[Source records]
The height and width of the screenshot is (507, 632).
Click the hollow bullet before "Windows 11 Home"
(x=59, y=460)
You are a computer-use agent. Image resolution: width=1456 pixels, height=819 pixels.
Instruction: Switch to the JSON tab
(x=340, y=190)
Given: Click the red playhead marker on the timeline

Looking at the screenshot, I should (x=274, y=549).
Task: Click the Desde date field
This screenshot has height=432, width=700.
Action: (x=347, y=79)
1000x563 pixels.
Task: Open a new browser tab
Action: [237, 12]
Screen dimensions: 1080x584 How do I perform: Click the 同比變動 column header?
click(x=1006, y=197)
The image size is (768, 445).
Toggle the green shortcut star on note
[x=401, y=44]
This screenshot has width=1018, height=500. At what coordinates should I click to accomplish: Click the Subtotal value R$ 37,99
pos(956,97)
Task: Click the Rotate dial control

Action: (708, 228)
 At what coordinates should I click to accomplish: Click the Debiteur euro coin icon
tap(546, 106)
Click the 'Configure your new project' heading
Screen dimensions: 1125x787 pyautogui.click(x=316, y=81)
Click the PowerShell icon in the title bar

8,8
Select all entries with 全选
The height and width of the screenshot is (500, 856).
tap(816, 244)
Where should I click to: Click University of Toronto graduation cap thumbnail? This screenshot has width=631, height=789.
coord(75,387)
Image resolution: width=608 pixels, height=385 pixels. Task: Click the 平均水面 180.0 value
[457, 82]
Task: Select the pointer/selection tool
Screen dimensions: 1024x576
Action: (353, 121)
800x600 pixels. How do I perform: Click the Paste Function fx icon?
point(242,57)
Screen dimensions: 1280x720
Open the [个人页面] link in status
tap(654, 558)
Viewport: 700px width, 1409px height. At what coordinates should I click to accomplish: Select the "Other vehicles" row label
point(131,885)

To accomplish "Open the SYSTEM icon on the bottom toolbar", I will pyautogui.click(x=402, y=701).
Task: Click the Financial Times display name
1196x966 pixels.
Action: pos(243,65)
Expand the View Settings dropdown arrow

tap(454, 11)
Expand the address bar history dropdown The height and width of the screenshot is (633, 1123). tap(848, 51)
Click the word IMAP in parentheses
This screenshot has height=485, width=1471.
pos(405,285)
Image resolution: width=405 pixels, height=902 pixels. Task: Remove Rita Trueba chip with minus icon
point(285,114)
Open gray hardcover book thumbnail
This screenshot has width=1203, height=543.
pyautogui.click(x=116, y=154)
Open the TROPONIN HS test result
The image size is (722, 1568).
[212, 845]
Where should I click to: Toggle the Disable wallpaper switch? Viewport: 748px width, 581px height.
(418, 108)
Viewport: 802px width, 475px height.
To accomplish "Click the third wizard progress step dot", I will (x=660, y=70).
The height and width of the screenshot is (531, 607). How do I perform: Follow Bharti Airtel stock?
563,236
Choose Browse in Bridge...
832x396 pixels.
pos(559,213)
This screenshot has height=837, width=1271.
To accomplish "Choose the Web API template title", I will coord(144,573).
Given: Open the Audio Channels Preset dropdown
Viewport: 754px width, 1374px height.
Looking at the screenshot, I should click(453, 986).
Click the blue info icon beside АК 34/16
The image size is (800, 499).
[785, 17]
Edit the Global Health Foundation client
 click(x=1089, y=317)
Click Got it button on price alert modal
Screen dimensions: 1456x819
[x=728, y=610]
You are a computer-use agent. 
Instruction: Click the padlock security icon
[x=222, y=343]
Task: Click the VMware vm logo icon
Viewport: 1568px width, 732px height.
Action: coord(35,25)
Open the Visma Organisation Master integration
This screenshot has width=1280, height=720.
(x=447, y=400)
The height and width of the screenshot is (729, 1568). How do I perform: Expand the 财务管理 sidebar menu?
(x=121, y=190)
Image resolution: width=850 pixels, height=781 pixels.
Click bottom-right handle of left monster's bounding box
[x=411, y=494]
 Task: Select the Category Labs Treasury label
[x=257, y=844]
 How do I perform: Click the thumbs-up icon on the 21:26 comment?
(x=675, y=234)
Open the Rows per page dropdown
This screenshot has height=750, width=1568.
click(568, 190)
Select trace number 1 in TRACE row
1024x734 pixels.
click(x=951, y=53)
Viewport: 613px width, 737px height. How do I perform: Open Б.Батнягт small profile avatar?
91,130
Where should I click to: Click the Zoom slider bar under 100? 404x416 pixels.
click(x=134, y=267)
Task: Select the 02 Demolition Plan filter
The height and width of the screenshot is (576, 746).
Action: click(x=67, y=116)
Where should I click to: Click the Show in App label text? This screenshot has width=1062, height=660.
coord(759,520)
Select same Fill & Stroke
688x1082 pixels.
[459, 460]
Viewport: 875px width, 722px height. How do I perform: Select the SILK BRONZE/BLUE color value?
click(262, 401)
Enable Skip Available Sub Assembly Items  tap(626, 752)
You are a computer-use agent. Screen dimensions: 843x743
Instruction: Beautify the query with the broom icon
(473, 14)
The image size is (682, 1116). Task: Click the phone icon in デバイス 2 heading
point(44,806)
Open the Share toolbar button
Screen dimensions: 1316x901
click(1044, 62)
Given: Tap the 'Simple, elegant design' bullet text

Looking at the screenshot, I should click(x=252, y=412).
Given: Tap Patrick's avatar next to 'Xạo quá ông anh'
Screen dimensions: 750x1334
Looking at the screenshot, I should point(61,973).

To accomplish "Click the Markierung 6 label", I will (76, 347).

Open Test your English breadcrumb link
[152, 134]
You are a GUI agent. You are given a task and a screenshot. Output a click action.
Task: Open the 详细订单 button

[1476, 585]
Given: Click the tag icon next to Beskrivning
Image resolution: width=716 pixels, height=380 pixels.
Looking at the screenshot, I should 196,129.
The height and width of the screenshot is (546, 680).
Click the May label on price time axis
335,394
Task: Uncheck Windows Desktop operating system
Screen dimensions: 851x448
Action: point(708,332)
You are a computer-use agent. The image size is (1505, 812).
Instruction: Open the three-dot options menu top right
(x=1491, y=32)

PROBLEM STATEMENT ::
Starting at the line with "You are a computer-use agent. The", copy every line up to and including the last one in the entries above.

ANSWER SECTION ::
You are a computer-use agent. The image size is (1505, 812).
Instruction: Open the three-dot options menu top right
(x=1491, y=32)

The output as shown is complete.